A battle for control over a church school in the Diocese of Lucknow turned violent last week after three bombs were tossed at the front gate of the Girls High School of Allahabad in North India.
The fight has prompted the Bishop in Lucknow, the Rt Rev Morris Dan to seek police protection against supporters of former headmaster CV Innes.
Founded by the East India Company in 1822 to educate British and Anglo-Indian children of the company’s servants, the Boys High School and Colleges (BHS) and Girls High School and Colleges (GHS) in Allahabad were established at their present site in 1861 and run by missionaries of the Church of England.
The dispute arose between the Bishop and the former headmaster after Mr Innes attempted to change the school’s bylaws to remove the Bishop as head of the schools. The dispute was brought to the courts and the Allahabad Supreme Court ruled last month the attempt to oust the Bishop was unlawful and confirmed the Bishop’s nominee, Mr David Luke, as the new headmaster.

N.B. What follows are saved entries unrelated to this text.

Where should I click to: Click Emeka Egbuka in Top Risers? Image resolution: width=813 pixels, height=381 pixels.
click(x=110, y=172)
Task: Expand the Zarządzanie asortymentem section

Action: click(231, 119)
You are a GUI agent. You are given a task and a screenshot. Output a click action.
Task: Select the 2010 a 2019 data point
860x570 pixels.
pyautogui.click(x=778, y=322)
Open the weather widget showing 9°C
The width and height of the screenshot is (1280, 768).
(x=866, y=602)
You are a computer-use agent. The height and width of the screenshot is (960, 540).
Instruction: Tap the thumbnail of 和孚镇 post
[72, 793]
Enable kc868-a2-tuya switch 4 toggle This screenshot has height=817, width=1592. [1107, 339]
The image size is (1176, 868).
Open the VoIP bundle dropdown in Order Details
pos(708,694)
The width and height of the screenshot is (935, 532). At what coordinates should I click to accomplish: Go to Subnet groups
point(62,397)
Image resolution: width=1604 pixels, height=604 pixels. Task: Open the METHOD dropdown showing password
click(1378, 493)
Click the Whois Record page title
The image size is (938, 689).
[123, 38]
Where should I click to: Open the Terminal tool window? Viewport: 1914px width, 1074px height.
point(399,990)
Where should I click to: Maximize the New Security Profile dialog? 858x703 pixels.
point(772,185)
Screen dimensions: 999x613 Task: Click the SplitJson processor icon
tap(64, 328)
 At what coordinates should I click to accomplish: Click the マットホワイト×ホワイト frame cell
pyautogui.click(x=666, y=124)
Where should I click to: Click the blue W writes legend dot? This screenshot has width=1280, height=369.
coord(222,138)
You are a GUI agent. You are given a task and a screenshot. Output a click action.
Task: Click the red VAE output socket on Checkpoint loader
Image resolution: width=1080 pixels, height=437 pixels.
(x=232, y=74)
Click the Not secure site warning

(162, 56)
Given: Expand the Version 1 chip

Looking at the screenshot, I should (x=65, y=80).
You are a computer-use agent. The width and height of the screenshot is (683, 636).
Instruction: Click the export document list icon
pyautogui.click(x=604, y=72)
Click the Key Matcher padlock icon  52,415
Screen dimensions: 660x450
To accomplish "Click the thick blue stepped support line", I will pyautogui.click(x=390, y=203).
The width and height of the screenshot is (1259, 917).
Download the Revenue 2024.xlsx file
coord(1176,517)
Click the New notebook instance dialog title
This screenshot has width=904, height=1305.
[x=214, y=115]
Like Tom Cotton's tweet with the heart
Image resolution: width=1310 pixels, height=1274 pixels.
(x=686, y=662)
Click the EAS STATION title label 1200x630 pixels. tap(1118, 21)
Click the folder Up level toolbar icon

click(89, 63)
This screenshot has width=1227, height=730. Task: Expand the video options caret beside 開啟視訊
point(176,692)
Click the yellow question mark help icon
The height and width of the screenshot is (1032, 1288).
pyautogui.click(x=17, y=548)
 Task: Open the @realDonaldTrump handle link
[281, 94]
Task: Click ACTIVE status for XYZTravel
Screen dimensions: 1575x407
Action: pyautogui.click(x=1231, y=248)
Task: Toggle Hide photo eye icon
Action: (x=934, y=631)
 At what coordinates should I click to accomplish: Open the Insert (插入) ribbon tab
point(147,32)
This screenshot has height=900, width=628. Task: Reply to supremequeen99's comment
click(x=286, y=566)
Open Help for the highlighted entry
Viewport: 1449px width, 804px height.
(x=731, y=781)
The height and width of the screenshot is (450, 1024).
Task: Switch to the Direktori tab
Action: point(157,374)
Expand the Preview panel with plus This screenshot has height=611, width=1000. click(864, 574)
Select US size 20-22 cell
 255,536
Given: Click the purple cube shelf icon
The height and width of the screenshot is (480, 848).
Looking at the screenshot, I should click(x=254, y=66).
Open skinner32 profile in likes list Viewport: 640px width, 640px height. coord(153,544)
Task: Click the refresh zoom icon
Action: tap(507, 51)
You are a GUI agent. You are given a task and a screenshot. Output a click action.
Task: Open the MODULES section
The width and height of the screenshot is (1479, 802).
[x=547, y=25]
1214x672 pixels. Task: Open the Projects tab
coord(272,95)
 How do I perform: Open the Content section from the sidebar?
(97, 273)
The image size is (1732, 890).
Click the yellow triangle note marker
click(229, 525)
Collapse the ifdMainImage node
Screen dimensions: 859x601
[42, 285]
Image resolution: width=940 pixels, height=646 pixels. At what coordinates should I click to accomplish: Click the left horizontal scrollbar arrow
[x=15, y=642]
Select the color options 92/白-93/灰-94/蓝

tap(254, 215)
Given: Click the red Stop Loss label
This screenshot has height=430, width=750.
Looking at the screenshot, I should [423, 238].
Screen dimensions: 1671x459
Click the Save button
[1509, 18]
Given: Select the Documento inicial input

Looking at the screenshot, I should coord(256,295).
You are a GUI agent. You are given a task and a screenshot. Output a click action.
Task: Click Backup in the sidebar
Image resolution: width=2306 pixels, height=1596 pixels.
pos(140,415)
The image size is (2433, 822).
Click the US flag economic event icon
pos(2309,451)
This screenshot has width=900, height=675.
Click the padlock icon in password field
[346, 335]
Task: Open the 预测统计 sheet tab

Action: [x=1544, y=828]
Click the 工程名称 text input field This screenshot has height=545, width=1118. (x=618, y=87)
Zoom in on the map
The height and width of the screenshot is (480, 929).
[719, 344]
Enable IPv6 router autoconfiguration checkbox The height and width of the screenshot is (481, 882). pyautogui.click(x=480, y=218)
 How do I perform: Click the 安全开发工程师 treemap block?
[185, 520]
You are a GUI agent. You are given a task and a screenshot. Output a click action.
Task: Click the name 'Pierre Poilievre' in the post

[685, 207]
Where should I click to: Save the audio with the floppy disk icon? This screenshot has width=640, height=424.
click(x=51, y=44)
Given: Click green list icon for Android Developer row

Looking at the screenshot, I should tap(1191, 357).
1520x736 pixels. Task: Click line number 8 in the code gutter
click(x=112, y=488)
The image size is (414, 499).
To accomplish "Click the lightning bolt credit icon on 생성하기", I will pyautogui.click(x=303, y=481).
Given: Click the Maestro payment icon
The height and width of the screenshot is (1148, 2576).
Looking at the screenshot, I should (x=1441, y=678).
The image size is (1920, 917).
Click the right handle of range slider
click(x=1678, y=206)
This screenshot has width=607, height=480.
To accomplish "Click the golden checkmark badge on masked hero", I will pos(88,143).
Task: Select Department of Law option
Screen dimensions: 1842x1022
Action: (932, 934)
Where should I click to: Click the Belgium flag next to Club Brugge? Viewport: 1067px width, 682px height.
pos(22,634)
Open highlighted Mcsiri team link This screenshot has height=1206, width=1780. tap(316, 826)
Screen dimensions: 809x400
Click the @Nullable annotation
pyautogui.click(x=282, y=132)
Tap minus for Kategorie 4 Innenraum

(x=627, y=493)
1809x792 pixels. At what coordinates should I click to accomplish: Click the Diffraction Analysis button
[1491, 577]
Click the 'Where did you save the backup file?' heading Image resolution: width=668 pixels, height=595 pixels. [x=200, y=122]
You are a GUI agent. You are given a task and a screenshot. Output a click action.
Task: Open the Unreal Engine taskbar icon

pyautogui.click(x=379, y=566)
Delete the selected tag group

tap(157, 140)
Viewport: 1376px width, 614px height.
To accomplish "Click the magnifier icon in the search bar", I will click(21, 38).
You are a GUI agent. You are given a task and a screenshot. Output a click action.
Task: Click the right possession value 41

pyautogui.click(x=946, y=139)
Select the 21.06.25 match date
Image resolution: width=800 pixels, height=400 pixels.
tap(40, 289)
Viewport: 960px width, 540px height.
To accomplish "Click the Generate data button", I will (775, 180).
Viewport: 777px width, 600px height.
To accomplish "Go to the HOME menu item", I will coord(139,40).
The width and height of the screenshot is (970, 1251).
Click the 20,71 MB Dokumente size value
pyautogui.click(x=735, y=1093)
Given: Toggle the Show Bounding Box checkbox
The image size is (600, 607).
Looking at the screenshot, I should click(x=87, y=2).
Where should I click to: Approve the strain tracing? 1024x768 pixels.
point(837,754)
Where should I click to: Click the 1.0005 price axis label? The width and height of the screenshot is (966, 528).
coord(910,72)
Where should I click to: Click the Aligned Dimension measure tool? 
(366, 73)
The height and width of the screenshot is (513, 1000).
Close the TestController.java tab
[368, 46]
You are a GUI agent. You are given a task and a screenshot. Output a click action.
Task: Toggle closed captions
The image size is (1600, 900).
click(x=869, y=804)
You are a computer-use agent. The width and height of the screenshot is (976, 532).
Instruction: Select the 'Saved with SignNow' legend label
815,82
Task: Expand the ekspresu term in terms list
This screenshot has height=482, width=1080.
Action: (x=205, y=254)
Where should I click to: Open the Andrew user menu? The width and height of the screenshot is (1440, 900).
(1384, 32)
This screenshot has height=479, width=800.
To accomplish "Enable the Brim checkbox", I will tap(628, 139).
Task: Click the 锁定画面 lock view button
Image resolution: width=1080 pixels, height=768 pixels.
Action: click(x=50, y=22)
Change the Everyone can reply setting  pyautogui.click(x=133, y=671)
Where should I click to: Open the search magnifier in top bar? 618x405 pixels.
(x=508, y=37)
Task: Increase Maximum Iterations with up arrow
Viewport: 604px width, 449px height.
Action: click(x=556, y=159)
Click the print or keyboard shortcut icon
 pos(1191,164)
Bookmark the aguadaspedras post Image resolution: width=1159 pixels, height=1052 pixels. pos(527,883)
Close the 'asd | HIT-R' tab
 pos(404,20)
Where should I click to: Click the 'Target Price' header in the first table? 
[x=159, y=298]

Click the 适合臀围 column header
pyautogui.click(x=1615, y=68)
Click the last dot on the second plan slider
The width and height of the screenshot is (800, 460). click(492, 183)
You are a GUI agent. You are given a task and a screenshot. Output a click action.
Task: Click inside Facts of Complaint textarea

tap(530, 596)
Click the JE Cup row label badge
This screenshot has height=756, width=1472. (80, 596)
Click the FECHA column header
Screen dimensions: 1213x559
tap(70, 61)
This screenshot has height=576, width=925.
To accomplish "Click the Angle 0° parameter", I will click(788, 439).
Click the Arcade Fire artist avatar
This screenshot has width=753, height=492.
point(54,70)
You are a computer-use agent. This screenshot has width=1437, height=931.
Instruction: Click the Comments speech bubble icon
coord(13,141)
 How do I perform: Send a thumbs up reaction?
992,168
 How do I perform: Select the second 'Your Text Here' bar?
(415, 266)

On 5 July three bombs were tossed against the wall of the girl’s school, demolishing the gate and front entrance, while police reported that a crowd of approximately 200 people attempted to force their way into the school, allegedly to oust Mr Luke as headmaster.
The Indian Express reported that the situation was defused after senior police and administration officials responded to the riot with armed police.
Speaking to the press after the riot, Bishop Dan charged his predecessor, Bishop AR Stephen with colluding with Mr Innes to take control of the school. While the resort to violence in Allahabad was unusual, disputes over the control and ownership of church schools in India are common, as they provide a sizeable source of income for the Church.
Church schools also are a source of illegal income anti-corruption activists have charged, claiming that bribes are often paid for places in India’s premier private schools — of which the majority are affiliated with the Anglican and Roman Catholic Churches.